The key wrinkle in the deal is that year one is of the two-way variety, while year two is of the one-way.

It’s worth mentioning because Philipp Grubauer — Washington’s current backup to starter Braden Holtby — is currently a restricted free agent, and believed to be have No. 1 potential.

The 25-year-old has capably served under Holtby for the last two years.
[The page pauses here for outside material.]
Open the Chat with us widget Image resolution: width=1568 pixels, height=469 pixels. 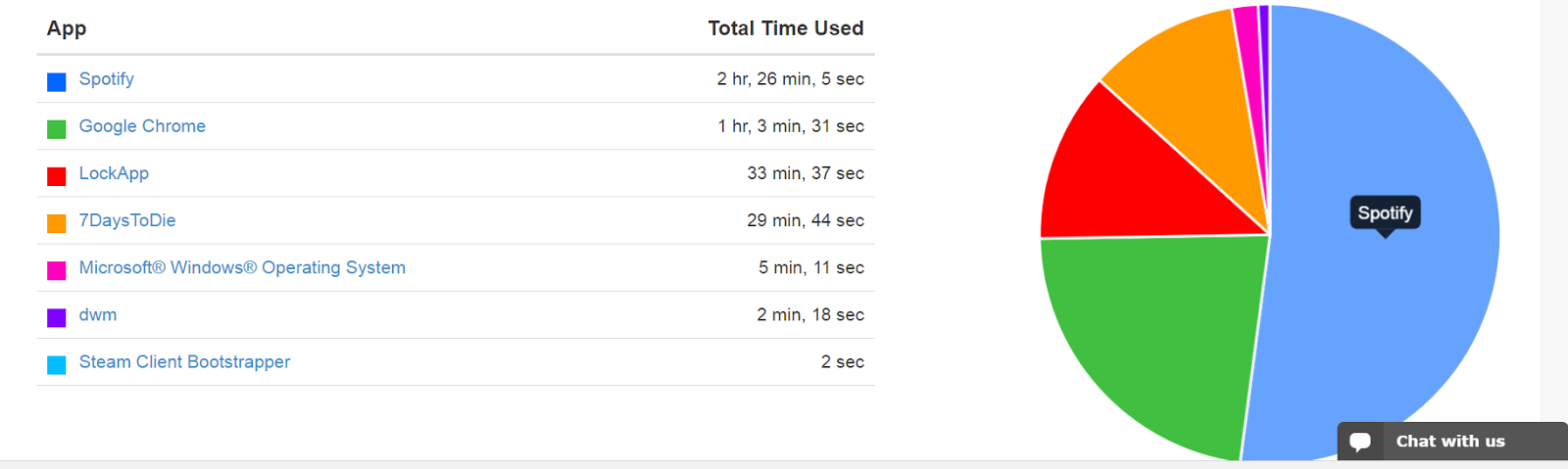tap(1452, 441)
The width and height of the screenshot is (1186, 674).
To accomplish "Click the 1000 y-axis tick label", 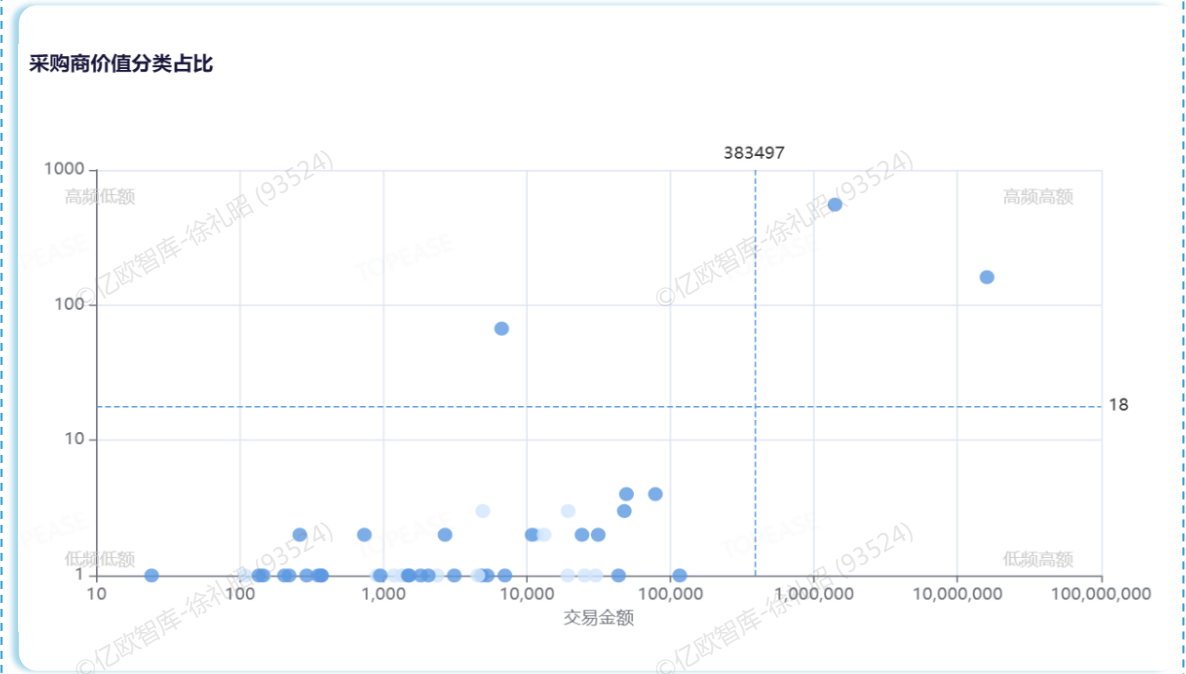I will [x=64, y=170].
He’s coming off an excellent campaign — 13-6-2, .926 save percentage, 2.05 GAA — and sounds like he’s ready to make the next step in his career.

“I would like to stay here; Washington is awesome and the whole organization’s been awesome the last couple of years,” Grubauer said, per the Post. “But I’m ready if the opportunity comes to make the next step and try to be a starting goalie somewhere.”

Grubauer was made available to Vegas at the expansion draft, but Golden Knights GM George McPhee opted to take blueliner Nate Schmidt instead. There are still rumblings that Washington might dangle Grubauer in trade talks.

Copley has a very small NHL resume — just two games, both with St. Louis — but fared very well with AHL Hershey last year. In 16 regular-season games he went 11-5-0 with a .931 save percentage and 2.15 GAA and, in the playoffs, went 5-4 with a .933 save percentage and 2.13 GAA.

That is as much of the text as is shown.